__SET EXERCISE__: Find each line in the records below that contains the word "height" and copy it out.

__Item position entries__:

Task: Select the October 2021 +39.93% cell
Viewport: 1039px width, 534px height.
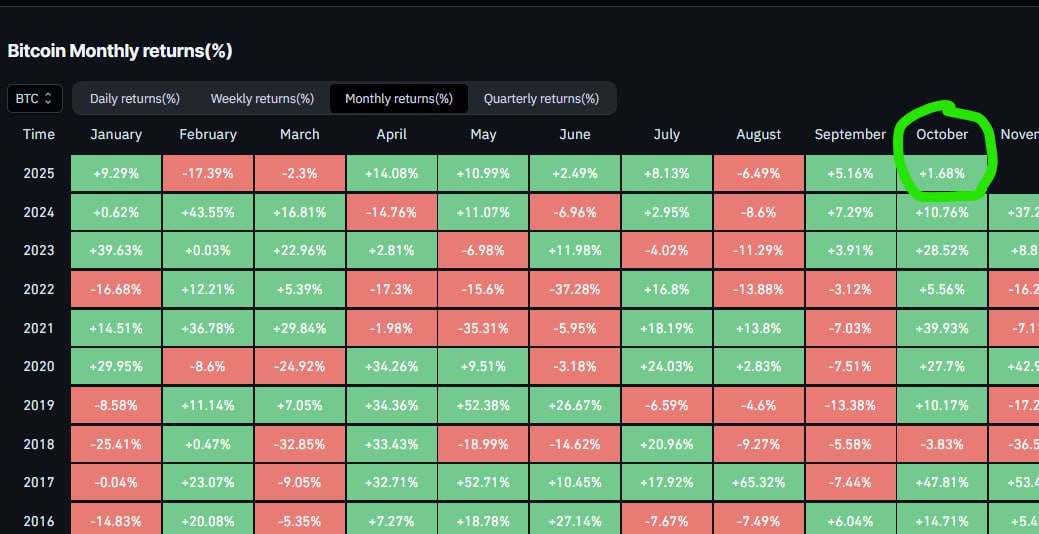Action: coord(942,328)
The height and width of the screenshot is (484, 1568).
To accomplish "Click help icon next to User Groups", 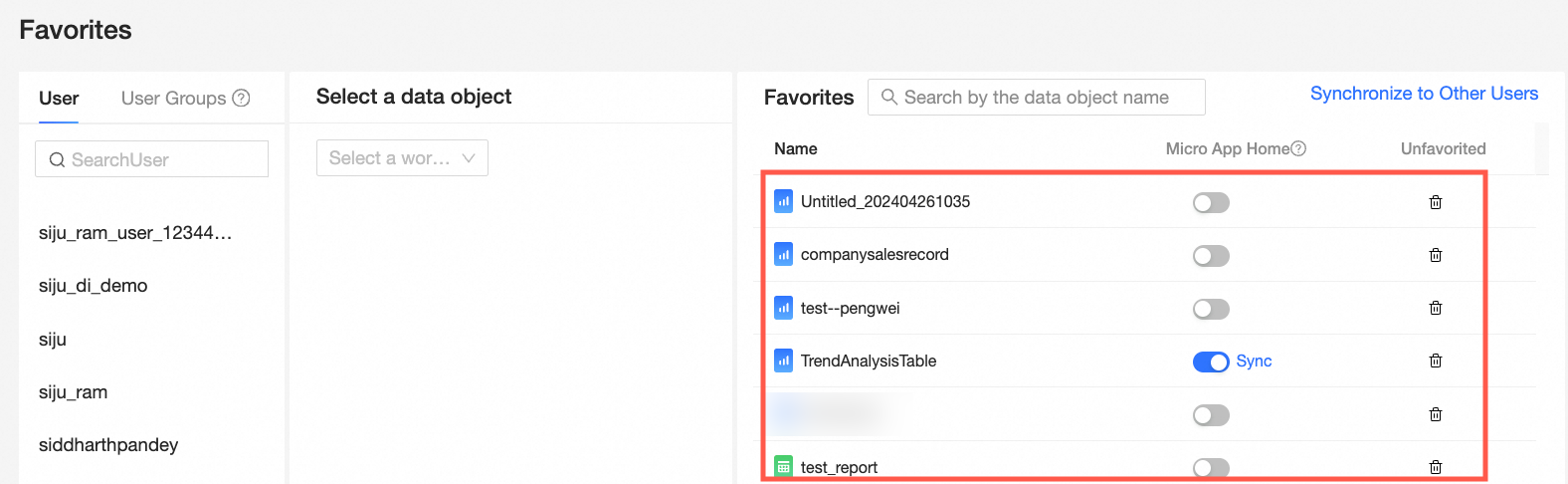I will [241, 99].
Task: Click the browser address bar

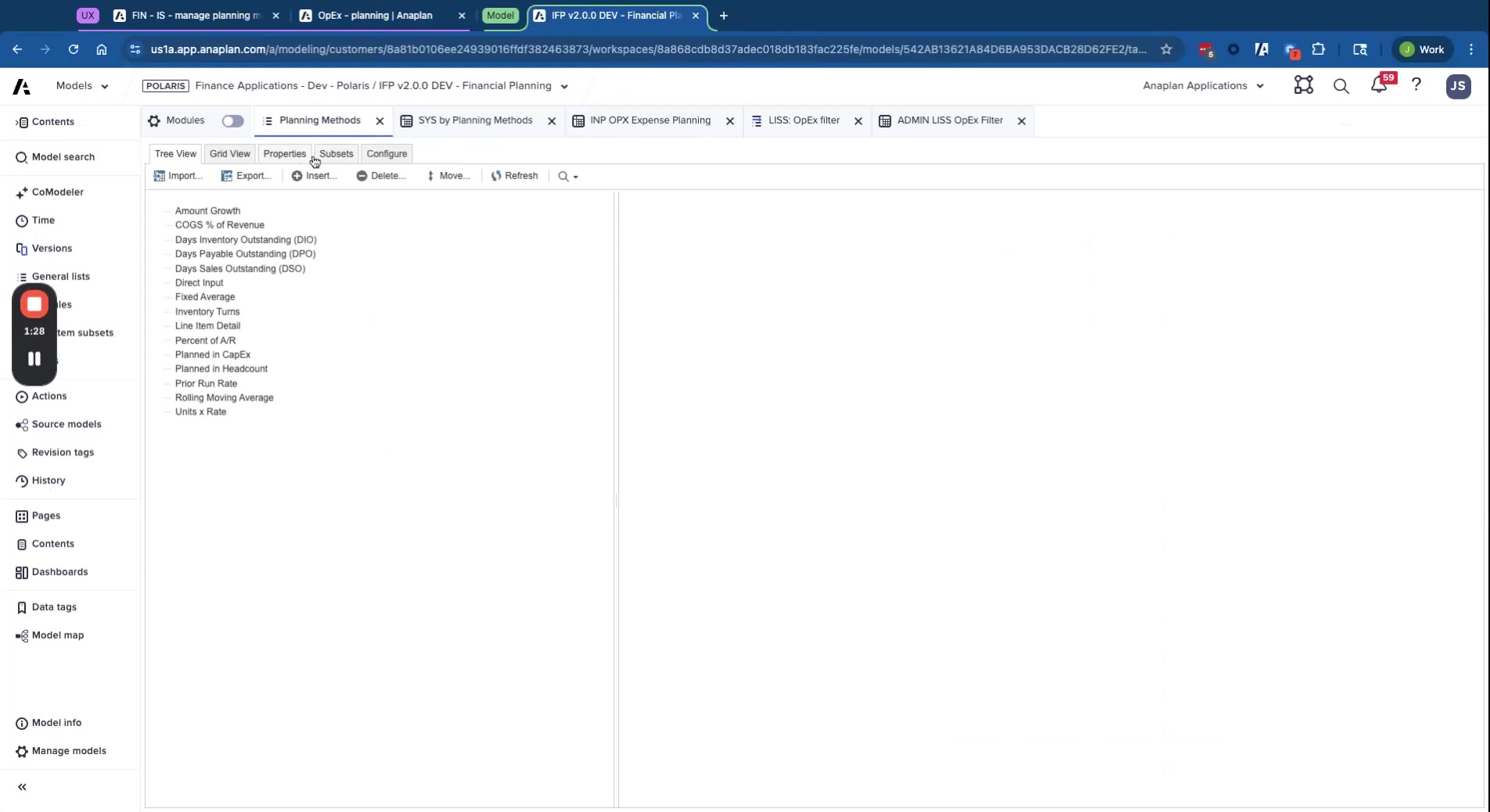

__EXERCISE RESULT__:
Viewport: 1039px width, 534px height.
The height and width of the screenshot is (484, 1568).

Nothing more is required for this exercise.